Le Dieu de New York

Publié le par Rachel

Le Dieu de New York
Nombre de pages : 523

Note : 17 /20

Résumé :

Été 1845. Après des années de débats politiques, New York crée son département de police. Timothy Wilde intègre malgré lui ce fameux NYPD. Ancien barman, il a tout perdu dans un récent incendie : son bar, ses économies et une partie de son visage.
La nuit du 21 août, pendant une ronde, Timothy est bousculé par une petite fille terrifiée. Elle porte une chemise de nuit couverte de sang. Au milieu d'un tissu de mensonges, elle finit par lui révéler qu'elle fuit un homme au capuchon noir qui découpe les enfants en morceaux. Le lendemain matin, le corps d'un petit Irlandais est retrouvé dans une poubelle, une large incision sur le thorax, les organes à nu. La fillette disait vrai, un fou s'en prend aux enfants, mais pas n'importe lesquels, les plus démunis, les immigrés. Timothy se lance dans une traque effrénée pour démasquer cet assassin et éviter que ses sinistres desseins ne mettent la ville de New York à feu et à
sang...

Avis :

Ce que j'ai aimé dans ce roman, c'est de pouvoir vivre en 1845, il faut s'imaginer la vie à cette époque là. Nous sommes dans une époque New York est une terre promise, l'immigration apparaît (Irlandais, Anglais, les anciens esclaves, le peuple noir...), il faut aussi se mettre en tête que la religion a une grande place, les Etats-Unis vivent dans la religion protestante, mais avec l'immigration des peuples, la religion catholique essai de se faire une place.
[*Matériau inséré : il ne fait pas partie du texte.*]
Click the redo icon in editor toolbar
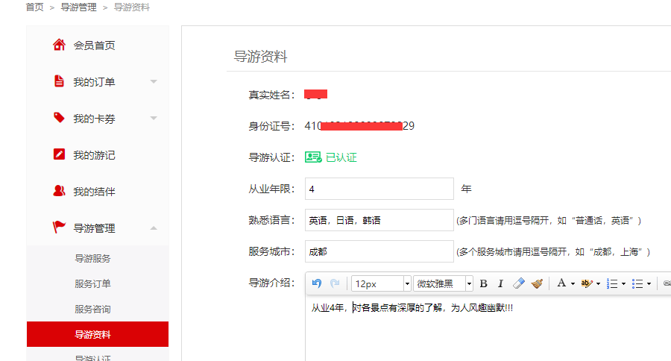This screenshot has width=671, height=361. pyautogui.click(x=335, y=283)
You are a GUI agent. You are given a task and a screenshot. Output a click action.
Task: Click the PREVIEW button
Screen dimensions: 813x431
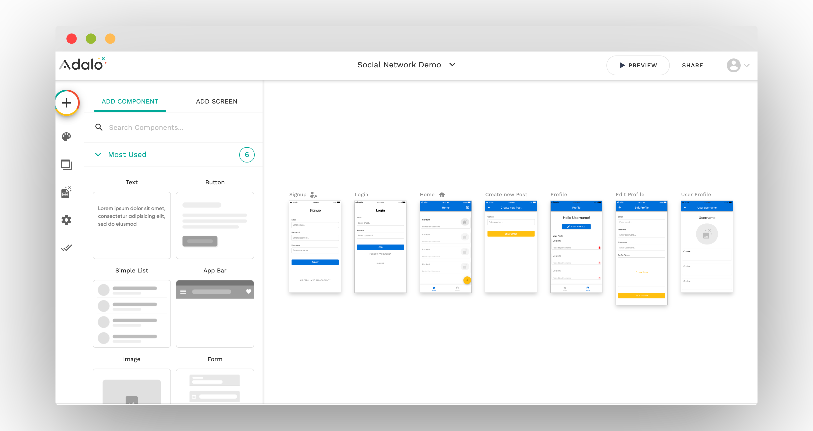tap(638, 65)
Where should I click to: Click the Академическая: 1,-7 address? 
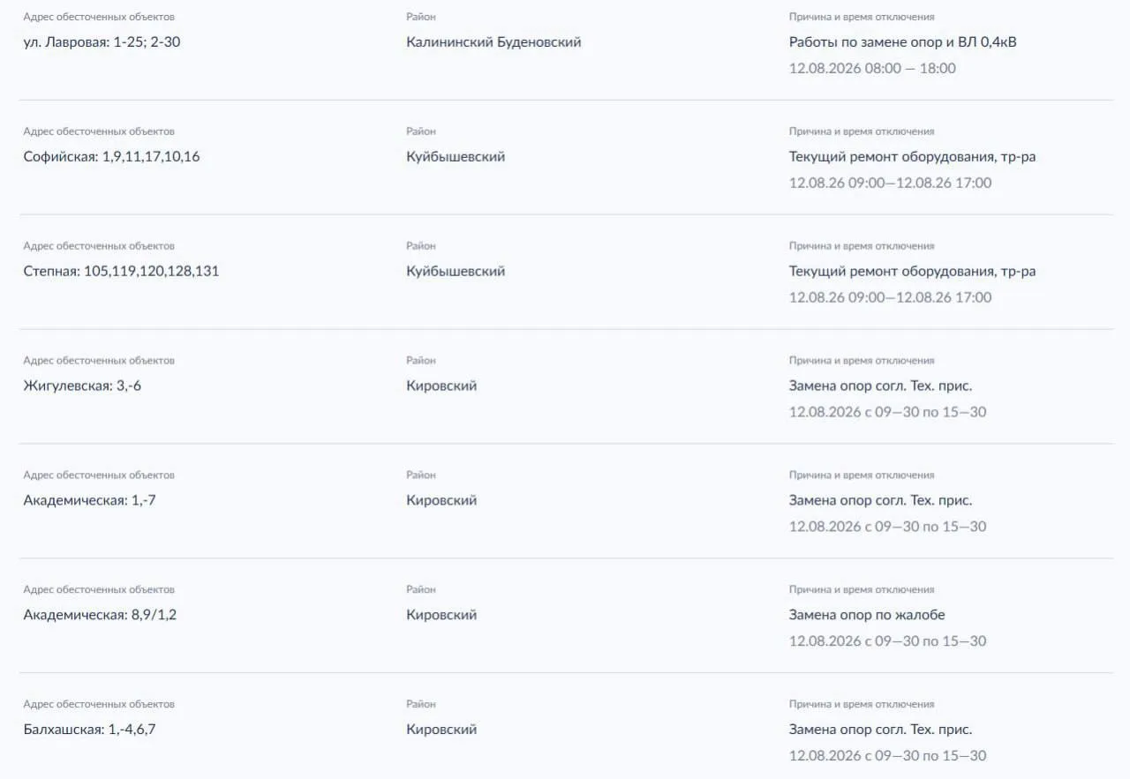click(90, 500)
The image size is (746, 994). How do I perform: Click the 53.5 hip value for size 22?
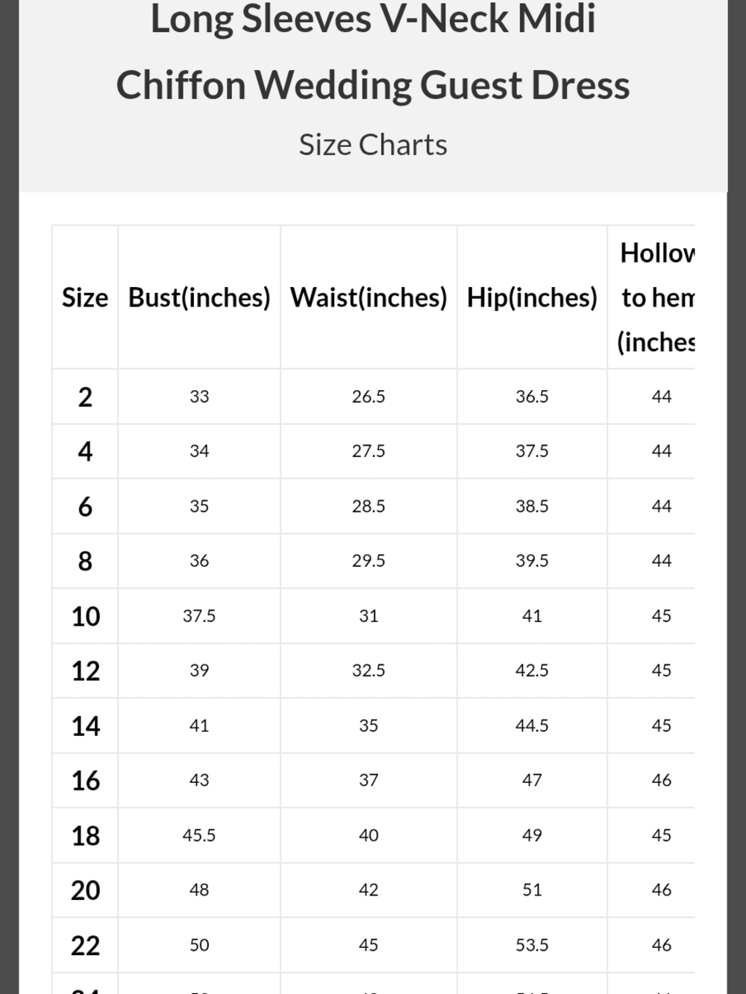(x=532, y=945)
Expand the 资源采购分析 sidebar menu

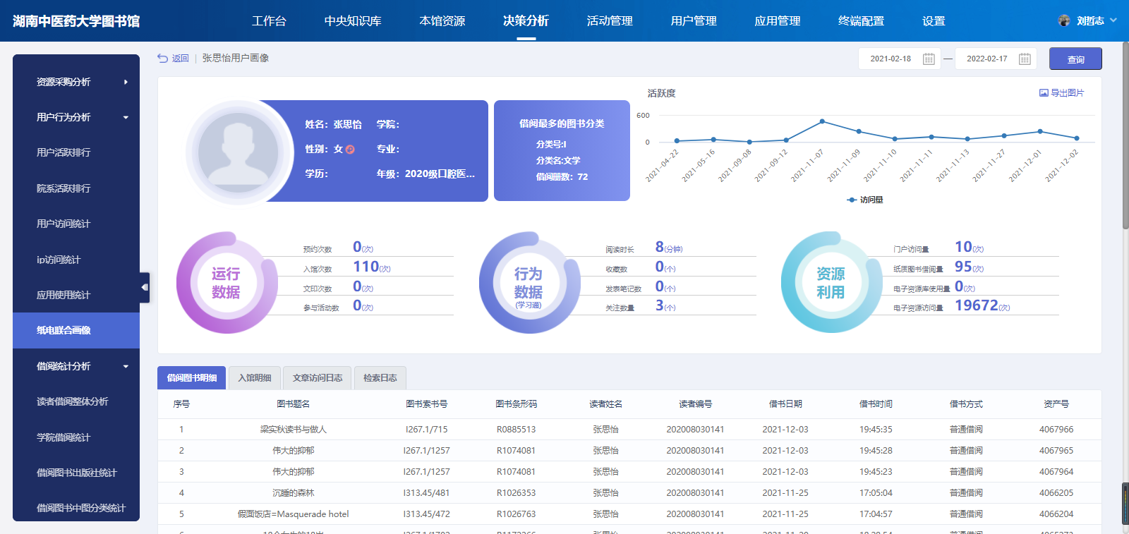(x=126, y=82)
La politique commence aussi à prendre le dessus, ici les démocrates tracent leur chemin.

A la fin du 19 ème siècle, il faut aussi se dire que la police fait tout juste son apparition donc autant se dire de suite qu'ils sont tous novices et que beaucoup sont des gros bras sans trop rien dans la tête.
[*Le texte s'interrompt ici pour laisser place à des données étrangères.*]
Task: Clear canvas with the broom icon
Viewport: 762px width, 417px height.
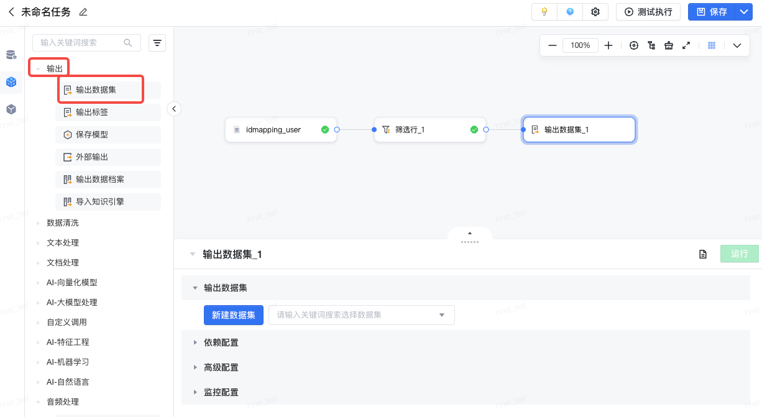Action: (669, 45)
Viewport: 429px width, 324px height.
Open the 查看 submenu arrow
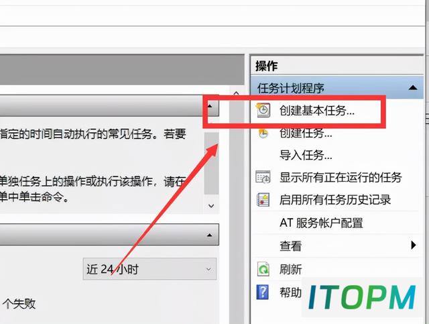(x=414, y=245)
Nous trouvons aussi les maisons closes, la prostitution est courante et non cachée, mais il y a une prostitution elle qui est bien cachée, celle des enfants "les rivettes".

L'argot a aussi une grande place dans le language familier, on en trouvera tout au long des pages.

L'auteure part sur un fait réel, un incendie qui a eu lieu en décembre 1845, il faisait un tel froid que l'eau était gelée et les pompiers de l'époque ont eu du mal à venir à bout, une grande partie du quartier incendié fut détruit, et énormément de gens ont perdu leur logement et leur travail suite à cette nuit effroyable. Le personnage principal Timothy, en fait partie, il a perdu son logement, son travail de Barman, son argent mis de côté et il a eu des brûlures sur le visages et en 1845 la médecine n'est pas celle de nos jours.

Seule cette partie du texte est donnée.